Case Studies - What I've Built
Problem:
A manufacturing company (blinds, shutters) managed orders in Google Sheets and on paper. Sales reps wasted time manually creating quotes, often made calculation errors, and the owner had no visibility into the sales pipeline.
Hypothesis:
"A dedicated CRM with product configurator and automatic pricing will reduce order handling time by 70% and eliminate calculation errors."
System:
Built a CRM from scratch in React + Node.js with modules: product configurator (blinds, shutters, mosquito nets), automatic pricing from price list, PDF quote generation, customer and order management, installer panel, BI dashboard with sales analysis. System runs on client's own server.
Result (30 days):
Quote creation time: from 30 min to 3 min. Zero calculation errors. Owner has full real-time sales visibility. ROI in 45 days.
What's next:
Integration with warehouse system, installation planning module with calendar and SMS notifications for customers.
Problem:
Shop owners and service providers spent dozens of hours writing complaint responses. They often didn't know their rights, and each complaint required research and legal consultation.
Hypothesis:
"An AI tool that analyzes complaint content and generates professional, legally compliant responses will reduce handling time by 90% and improve response quality."
System:
Created a web app with AI (GPT-4 + RAG based on consumer regulations). User pastes complaint text, system analyzes legal basis, assesses claim validity, and generates ready response with law citations. Plus: case history, templates, PDF export.
Result (30 days):
Complaint response time: from 2h to 5 min. 95% of users rate responses as 'professional'. No need for legal consultations in standard cases.
What's next:
Expand with mediation module, integration with e-commerce platforms (Allegro, BaseLinker) and automatic order data retrieval.
Problem:
Marketing agency spent ~8 hours weekly manually preparing client reports. Data was scattered across Google Ads, Facebook Ads, and Google Analytics.
Hypothesis:
"Automating data aggregation and report generation will reduce work time by 90% and eliminate errors."
System:
Created n8n workflow that daily fetches data from ad platform APIs, aggregates it, then sends to Looker Studio template.
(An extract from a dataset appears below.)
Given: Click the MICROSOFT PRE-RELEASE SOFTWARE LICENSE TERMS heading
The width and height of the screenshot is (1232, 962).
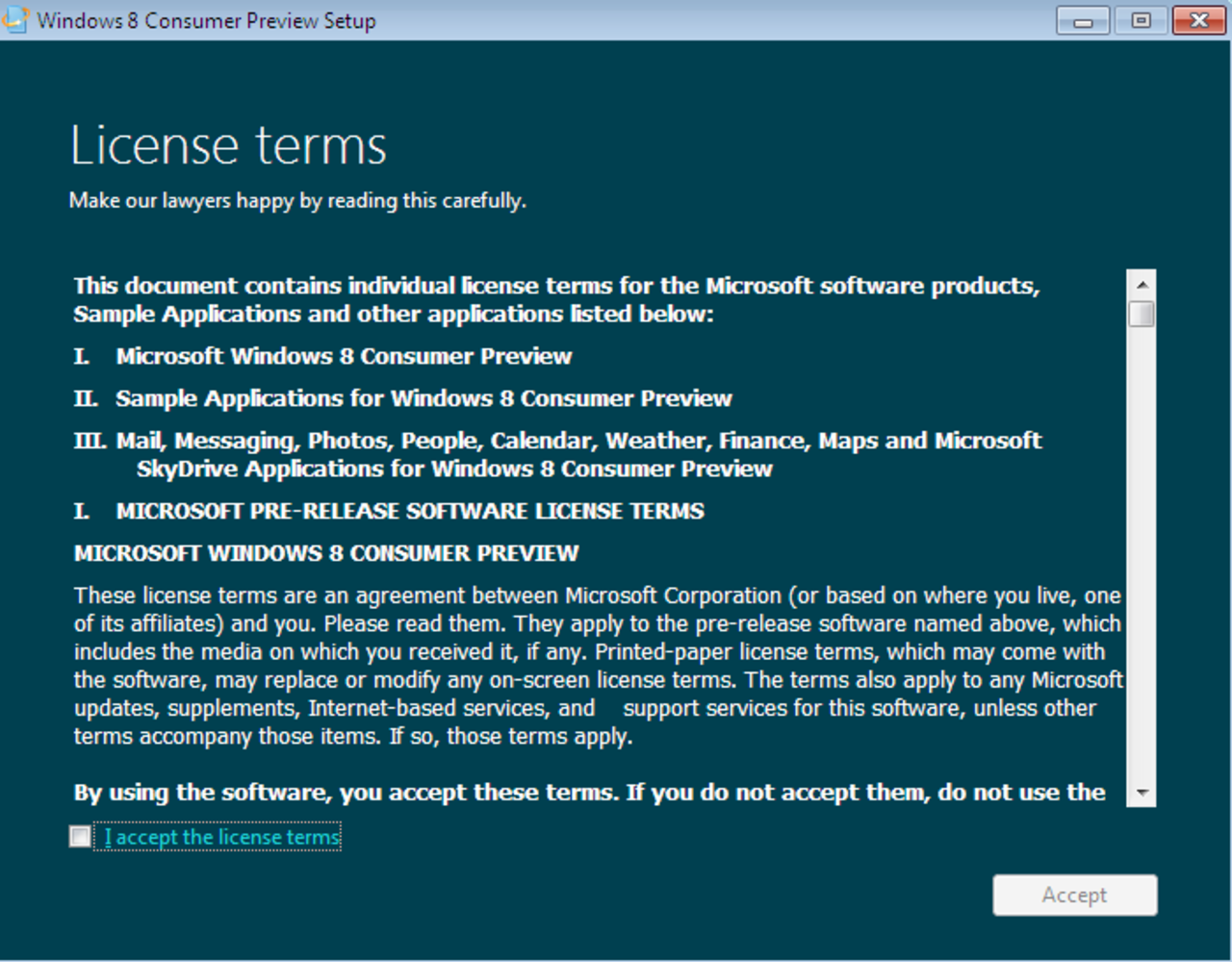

Clients get link to always-current dashboard, managers get Slack summary.
Result (30 days):
30 hours saved monthly. Reports available in real-time. 100% client satisfaction with new reporting format.
What's next:
Add AI module that analyzes data and adds automatic insights and recommendations to reports.
Problem:
SaaS company had low trial conversion. Sales team didn't know which users to focus on.
Hypothesis:
"Introducing automatic lead scoring based on in-app activity will identify most engaged users and increase conversion."
System:
Integrated app data (Mixpanel events) with CRM (Pipedrive) via n8n. Workflow assigns points for key actions (e.g., project creation, team member invite). Users exceeding score threshold are marked 'Hot Lead' and move to top of sales rep's task list.
Result (30 days):
22% increase in trial-to-paid conversion in first month. Sales team focuses on highest potential leads.
What's next:
Expand system with personalized activation emails, sent automatically based on user actions (or inactions).
Problem:
B2B consultant wanted to build personal brand on LinkedIn, but writing and publishing posts took 5-6h weekly. Lacked consistency, and posts weren't optimized for algorithm.
Hypothesis:
"AI system that generates posts from notes and auto-publishes will maintain consistency with minimal effort."
System:
Built n8n workflow integrating: Notion (ideas and notes database), AI (GPT-4 for content generation in author's style), Buffer/LinkedIn API for scheduling. System daily analyzes content calendar, generates post from note, adds appropriate hashtags, and publishes at optimal time.
Result (30 days):
Content time: from 6h to 30 min weekly. Publishing consistency: 100% (5 posts/week). 340% reach increase in 3 months thanks to consistency.
What's next:
Expand with auto-repurposing (one topic to LinkedIn post + X thread + newsletter), A/B headline testing and engagement analytics.